2.1 Definition of digital currency: inclusions and exclusions
In accordance with the majority of submissions to the Senate Economics Committee and Treasury during the consultation period, the legislation has been drafted on a principles-based approach. Should a digital currency satisfy the elements outlined above while not triggering negative tests at g) and h), it will constitute a digital currency for GST purposes.
We note that despite equivalence in many consumers' eyes, not all digital currencies may be able to satisfy this test. Where a digital currency functions in a way generally equivalent to money (i.e. it can be used as consideration for goods/services) but also entitles a holder to access some underlying service or supply (so called, hybrid digital currency), they may fail to satisfy element f) of section 195-1 and so are not considered a digital currency for GST purposes.
Further guidance may need to be provided as part of the Explanatory Memorandum to the changes in relation to element f) and what 'mainly' means in the context of determining the value of a digital currency.
2.2 Valuation: how to calculate GST liability when accepting digital currency
Due to the immaturity of digital currency markets and lack of a single clearing house for trades, variances exist in the price of digital currencies. This means that it is critical that clear and fair advice is provided by the Commissioner in relation to how an entity that has accepted digital currency may calculate its GST liabilities on its supplies.

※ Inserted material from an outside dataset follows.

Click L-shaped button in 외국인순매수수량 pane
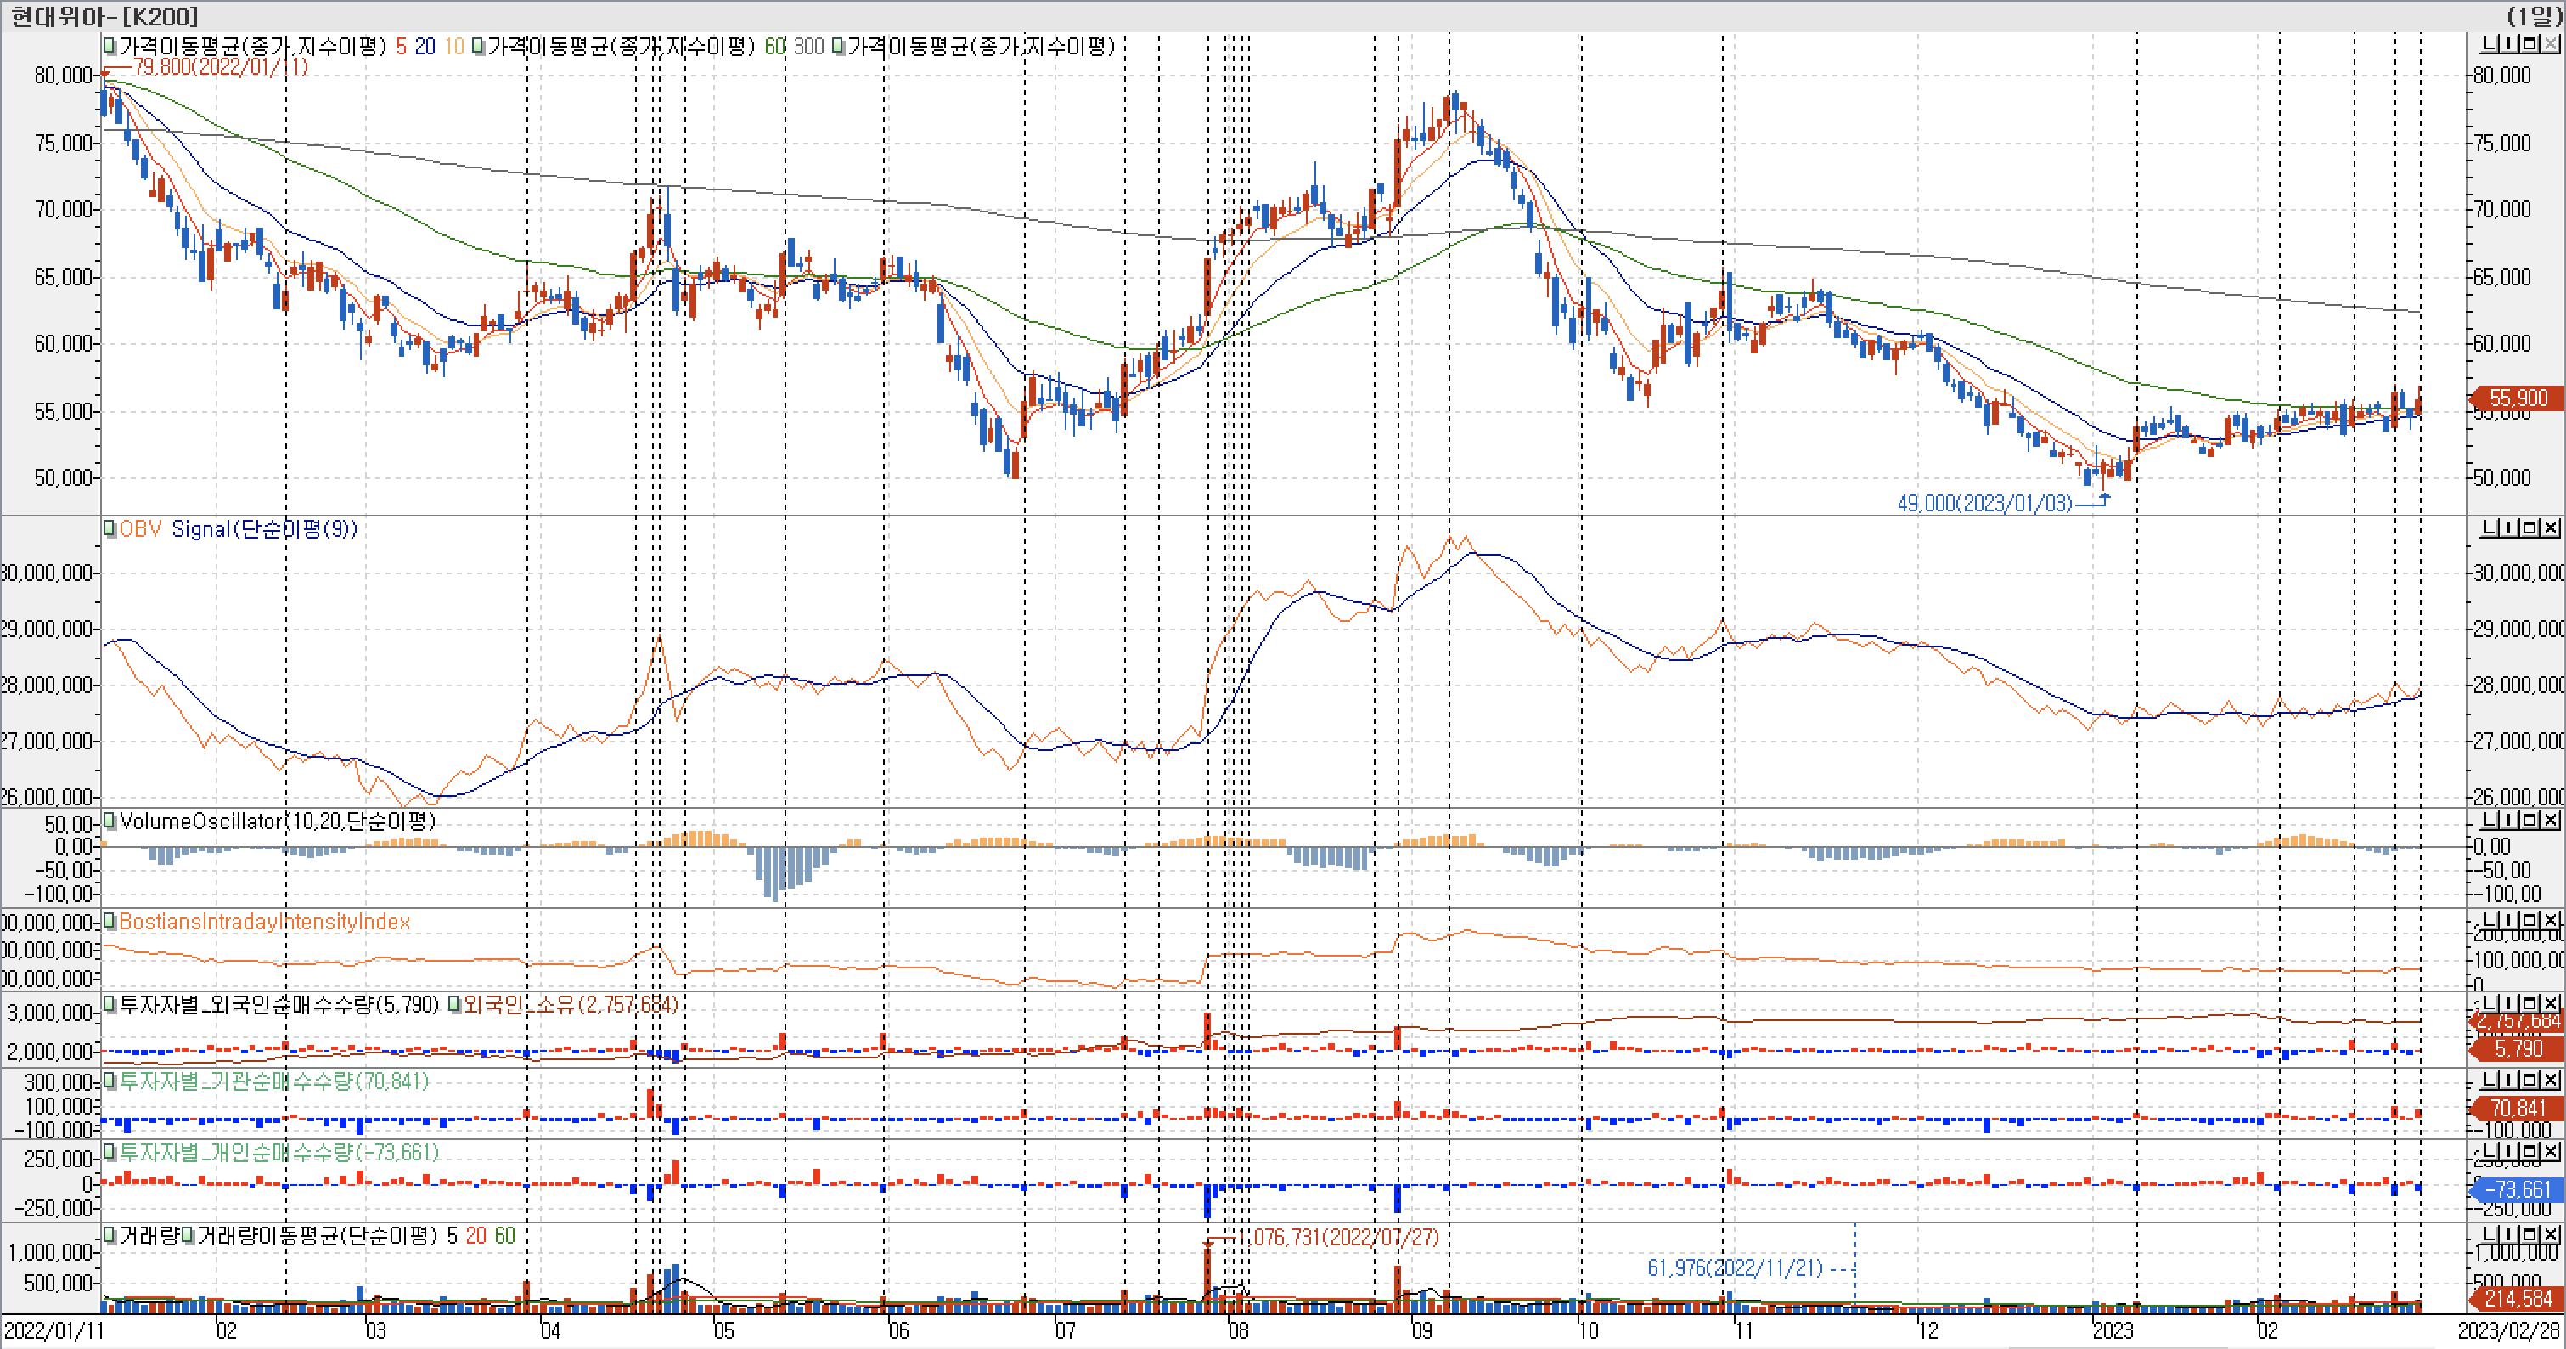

This situation may particularly arise where an entity does not immediately convert digital currency into AUD/other fiat, but holds digital currency to pay its suppliers. We note that the existing ruling GSTR 2001/2 – foreign exchange conversions may need to be amended to a relatively flexible method of GST liability calculation for entities accepting digital currency.
2.3 GST recovery: applicability of existing reduced input tax credit regime
As with supplies of foreign currency (or agreements to buy/sell foreign currency), under the proposed changes supplies of digital currency for money or digital currency will be input taxed financial supplies. Accordingly, where the Financial Acquisitions Threshold (FAT) is reached (currently AU$150,000 or 10% of total GST credit claim) an entity will be blocked from recovering any GST incurred on acquisitions relating to the supply.

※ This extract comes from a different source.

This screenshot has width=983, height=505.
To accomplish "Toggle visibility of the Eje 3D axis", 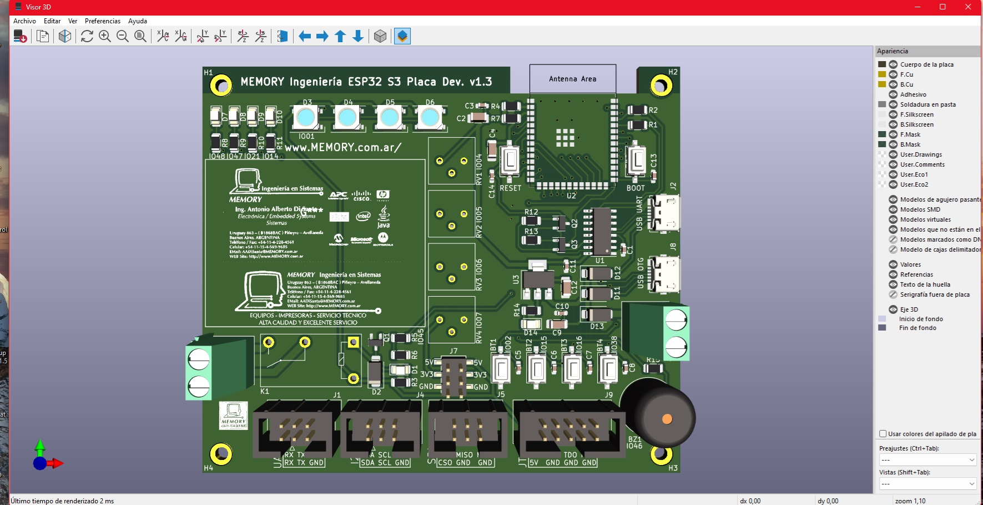I will (x=893, y=309).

While this change is not different to the current law for suppliers of foreign currency, it will represent a marked shift for entities currently involved with digital currency, who while having to wear the impact of double taxation, have been able to access full GST credits on costs incurred.
While some entities may be blocked from recovering GST credits in full, there may be reduced GST credits available for certain costs. We note that currently the reduced GST credit regime is prescriptive and the ATO and Treasury may consider additional reduced GST credit items for costs more suited to entities in the digital currency industry.
3. Where to now: next steps for entities impacted by the changes
The proposed changes are currently undergoing a period of consultation with industry. At present, due to the retrospective application of the changes, the Commissioner is allowing an entity to calculate its GST liability under either the current GST law, or the proposed digital currency changes. The Commissioner will not seek to impose any penalties on a decision to use either of the approaches that may result in a shortfall GST amount until 28 days following Royal Assent of the new law.
In particular, it is critical for entities impacted by the changes to consider their GST recovery position should they exceed the FAT and experience restrictions on input tax credits.